By Marta Mychak
In April NYLAG, along with other food security advocates nationwide, submitted comments to the US Department of Agriculture (USDA) about whether it should reconsider certain rules that govern the participation of childless adults in the Supplemental Nutrition Assistance Program (SNAP). Under federal law, SNAP imposes a three-month time limit on most childless unemployed and underemployed adults unless they are working 20 hours a week. The push to further restrict benefits for this population comes from the idea that benefits programs need to encourage people to work, especially if they are childless adults aged 18-49 without disabilities.
It’s not surprising there’s a huge stigma attached to people receiving any type of government benefits. The stereotype that benefit recipients are happy to be on benefits their entire lives and don’t want to work to support themselves is something I’ve had to fight since becoming a benefits advocate and attorney. I see it in the community, on TV, and even from my own clients who feel the need to justify their situation. Like many others, childless adults often turn to SNAP for assistance when they are no longer able to make ends meets, especially as jobs are lost, hours are cut, or wages hover at the federal minimum. As a result of this rule, unemployed or underemployed individuals are cut off from food assistance, causing hardship and increasing food insecurity. The groups impacted by this rule are extremely poor and often not eligible for other help while unemployed.
Originally, this harsh rule was enacted in 1996 when the Clinton administration introduced major reforms to the nation’s welfare system. Since then, the USDA has given states flexibility in the regulations that govern the time limit. Today, states have the option to request a waiver of the time limit if they can document that a given geographic area has an insufficient number of jobs (or has an unemployment rate over 10 percent).
The current process is very straightforward: states must provide adequate documentation showing that the area’s unemployment rate would qualify it for a waiver.

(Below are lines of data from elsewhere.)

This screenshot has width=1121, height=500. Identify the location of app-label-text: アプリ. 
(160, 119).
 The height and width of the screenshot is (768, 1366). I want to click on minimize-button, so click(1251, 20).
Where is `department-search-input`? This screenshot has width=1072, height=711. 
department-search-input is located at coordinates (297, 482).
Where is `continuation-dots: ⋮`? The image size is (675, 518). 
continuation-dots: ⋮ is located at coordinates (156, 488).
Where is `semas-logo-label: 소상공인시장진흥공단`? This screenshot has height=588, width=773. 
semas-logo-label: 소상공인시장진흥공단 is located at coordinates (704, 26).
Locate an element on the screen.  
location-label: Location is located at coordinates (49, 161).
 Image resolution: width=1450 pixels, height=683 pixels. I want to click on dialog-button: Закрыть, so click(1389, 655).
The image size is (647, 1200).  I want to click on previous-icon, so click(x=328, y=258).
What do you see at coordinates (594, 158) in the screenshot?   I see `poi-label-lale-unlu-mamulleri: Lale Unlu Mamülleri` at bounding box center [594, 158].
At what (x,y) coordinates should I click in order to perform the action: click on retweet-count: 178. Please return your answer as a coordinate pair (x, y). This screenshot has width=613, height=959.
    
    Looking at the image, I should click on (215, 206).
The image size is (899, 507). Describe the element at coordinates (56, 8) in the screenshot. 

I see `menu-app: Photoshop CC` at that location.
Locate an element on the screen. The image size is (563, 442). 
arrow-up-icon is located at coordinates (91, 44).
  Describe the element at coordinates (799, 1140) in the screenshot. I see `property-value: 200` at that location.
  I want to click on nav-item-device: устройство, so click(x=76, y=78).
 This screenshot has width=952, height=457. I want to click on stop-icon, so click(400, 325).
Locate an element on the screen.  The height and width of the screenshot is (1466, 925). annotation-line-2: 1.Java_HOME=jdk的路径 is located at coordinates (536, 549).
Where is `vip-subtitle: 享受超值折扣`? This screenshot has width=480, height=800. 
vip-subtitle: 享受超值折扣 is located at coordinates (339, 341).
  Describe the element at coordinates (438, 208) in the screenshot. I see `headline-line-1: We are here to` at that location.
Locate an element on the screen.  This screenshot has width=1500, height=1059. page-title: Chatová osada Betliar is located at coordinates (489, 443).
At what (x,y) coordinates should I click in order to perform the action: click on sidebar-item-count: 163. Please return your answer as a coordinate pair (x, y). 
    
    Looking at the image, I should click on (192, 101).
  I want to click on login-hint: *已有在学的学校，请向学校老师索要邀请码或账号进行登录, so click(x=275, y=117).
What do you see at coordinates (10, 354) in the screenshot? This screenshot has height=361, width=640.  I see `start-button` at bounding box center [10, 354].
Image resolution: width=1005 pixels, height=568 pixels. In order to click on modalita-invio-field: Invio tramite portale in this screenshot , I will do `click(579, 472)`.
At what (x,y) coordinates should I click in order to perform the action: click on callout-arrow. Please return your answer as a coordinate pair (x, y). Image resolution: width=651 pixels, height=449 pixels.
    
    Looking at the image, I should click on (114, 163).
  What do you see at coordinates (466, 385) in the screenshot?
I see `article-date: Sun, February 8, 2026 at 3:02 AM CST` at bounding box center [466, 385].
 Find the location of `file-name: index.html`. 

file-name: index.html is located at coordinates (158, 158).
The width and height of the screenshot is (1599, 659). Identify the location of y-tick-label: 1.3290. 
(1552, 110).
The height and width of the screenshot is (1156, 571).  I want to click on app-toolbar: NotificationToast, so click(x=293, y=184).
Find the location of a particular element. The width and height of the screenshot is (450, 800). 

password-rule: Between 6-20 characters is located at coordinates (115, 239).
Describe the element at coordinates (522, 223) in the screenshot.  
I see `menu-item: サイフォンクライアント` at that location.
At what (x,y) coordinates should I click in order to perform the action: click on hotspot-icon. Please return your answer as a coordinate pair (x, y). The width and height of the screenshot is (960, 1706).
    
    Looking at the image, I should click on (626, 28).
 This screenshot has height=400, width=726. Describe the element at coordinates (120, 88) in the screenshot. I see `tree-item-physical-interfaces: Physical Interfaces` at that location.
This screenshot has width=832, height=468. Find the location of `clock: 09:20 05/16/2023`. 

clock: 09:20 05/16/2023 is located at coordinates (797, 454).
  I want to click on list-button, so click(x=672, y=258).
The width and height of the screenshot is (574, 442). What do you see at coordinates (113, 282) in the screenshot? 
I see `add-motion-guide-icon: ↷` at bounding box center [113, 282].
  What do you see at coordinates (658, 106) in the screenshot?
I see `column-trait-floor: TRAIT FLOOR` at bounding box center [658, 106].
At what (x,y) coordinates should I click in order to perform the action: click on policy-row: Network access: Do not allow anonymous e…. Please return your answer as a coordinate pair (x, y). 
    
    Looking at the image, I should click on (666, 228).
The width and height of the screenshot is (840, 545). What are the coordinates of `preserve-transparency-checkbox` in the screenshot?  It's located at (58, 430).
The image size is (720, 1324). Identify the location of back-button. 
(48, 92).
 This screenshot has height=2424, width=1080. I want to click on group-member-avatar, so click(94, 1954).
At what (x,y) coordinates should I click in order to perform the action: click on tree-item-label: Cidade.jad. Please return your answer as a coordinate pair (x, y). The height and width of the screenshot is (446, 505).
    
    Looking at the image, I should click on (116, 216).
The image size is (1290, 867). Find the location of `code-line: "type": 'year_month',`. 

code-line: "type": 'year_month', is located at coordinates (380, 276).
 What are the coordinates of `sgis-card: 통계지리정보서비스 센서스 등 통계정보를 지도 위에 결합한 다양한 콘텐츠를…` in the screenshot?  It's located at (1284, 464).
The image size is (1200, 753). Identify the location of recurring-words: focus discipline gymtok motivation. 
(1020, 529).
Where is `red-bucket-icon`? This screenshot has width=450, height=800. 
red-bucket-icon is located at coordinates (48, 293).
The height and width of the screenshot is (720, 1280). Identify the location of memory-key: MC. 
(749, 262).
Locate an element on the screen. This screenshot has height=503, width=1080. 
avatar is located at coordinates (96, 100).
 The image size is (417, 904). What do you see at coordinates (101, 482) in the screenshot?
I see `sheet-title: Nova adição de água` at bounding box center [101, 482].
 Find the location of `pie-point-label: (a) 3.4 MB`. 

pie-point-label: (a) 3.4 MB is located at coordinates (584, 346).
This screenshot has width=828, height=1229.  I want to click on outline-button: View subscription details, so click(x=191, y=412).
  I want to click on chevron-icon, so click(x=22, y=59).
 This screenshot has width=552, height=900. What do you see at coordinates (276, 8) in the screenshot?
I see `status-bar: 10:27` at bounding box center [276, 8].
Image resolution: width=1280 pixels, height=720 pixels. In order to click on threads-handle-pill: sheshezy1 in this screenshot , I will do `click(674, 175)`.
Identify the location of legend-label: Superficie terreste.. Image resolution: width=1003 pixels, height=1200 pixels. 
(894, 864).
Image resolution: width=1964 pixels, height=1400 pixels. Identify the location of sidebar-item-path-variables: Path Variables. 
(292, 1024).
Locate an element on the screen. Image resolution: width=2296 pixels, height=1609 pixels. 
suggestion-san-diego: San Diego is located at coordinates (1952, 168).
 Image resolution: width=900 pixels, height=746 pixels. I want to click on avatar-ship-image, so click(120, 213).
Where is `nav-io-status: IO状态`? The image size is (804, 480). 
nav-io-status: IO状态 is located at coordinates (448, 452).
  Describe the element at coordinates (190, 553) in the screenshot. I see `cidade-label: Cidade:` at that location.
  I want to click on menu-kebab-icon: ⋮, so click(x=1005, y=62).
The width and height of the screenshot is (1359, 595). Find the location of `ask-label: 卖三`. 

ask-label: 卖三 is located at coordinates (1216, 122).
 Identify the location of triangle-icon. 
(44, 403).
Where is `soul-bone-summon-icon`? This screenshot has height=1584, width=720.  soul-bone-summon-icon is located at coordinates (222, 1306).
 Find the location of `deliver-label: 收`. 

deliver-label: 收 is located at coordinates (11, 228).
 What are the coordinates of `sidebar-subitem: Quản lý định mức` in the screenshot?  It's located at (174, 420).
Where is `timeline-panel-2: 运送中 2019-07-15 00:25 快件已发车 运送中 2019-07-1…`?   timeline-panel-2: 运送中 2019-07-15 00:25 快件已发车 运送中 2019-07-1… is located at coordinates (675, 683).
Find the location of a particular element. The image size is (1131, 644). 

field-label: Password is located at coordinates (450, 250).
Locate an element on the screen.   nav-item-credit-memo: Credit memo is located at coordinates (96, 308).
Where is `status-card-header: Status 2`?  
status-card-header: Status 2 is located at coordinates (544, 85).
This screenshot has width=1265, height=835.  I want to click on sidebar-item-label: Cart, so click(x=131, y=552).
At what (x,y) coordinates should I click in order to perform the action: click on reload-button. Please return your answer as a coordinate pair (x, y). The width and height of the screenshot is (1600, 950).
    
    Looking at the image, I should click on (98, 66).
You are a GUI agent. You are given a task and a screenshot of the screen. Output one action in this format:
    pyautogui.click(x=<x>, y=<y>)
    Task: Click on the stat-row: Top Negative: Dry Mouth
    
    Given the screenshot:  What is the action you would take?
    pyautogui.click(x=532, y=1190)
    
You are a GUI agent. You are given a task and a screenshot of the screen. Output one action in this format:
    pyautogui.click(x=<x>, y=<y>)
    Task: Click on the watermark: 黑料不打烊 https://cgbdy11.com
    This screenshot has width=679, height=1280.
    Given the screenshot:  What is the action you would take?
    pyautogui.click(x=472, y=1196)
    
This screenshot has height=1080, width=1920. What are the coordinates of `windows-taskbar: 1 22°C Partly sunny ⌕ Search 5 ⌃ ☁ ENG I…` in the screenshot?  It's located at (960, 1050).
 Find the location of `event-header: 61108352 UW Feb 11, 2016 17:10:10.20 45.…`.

Once that is done, USDA cannot arbitrarily deny the waiver request.
The proposed rule changes appear to completely disregard the barriers to employment faced by this population. Many people subject to the time limit struggle to find employment even in normal economic times. They tend to have limited education and also face barriers to work such as a criminal justice history or racial discrimination.
It is also important to remember that there is no actual evidence that SNAP receipt discourages unemployed adults without children from seeking employment. For the population of individuals who aren’t working at least 20 hours a week, SNAP provides less than $5 a day in food benefits. It is hard to imagine these individuals would forgo earnings to maintain eligibility for SNAP.
For the last 20 years states have been free to use their waivers for SNAP’s three-month time limit to protect vulnerable citizens, to ease the burden of administering this complicated rule, and to craft meaningful work requirements that are fair and reasonable. Any change that would restrict, impede, or add uncertainty to New York’s current ability to waive areas with elevated unemployment would be dangerous and unfair to people facing barriers to employment that they cannot control.
Marta Mychak is a Public Interest Brooklyn Law School Fellow with NYLAG’s Public Benefits Unit.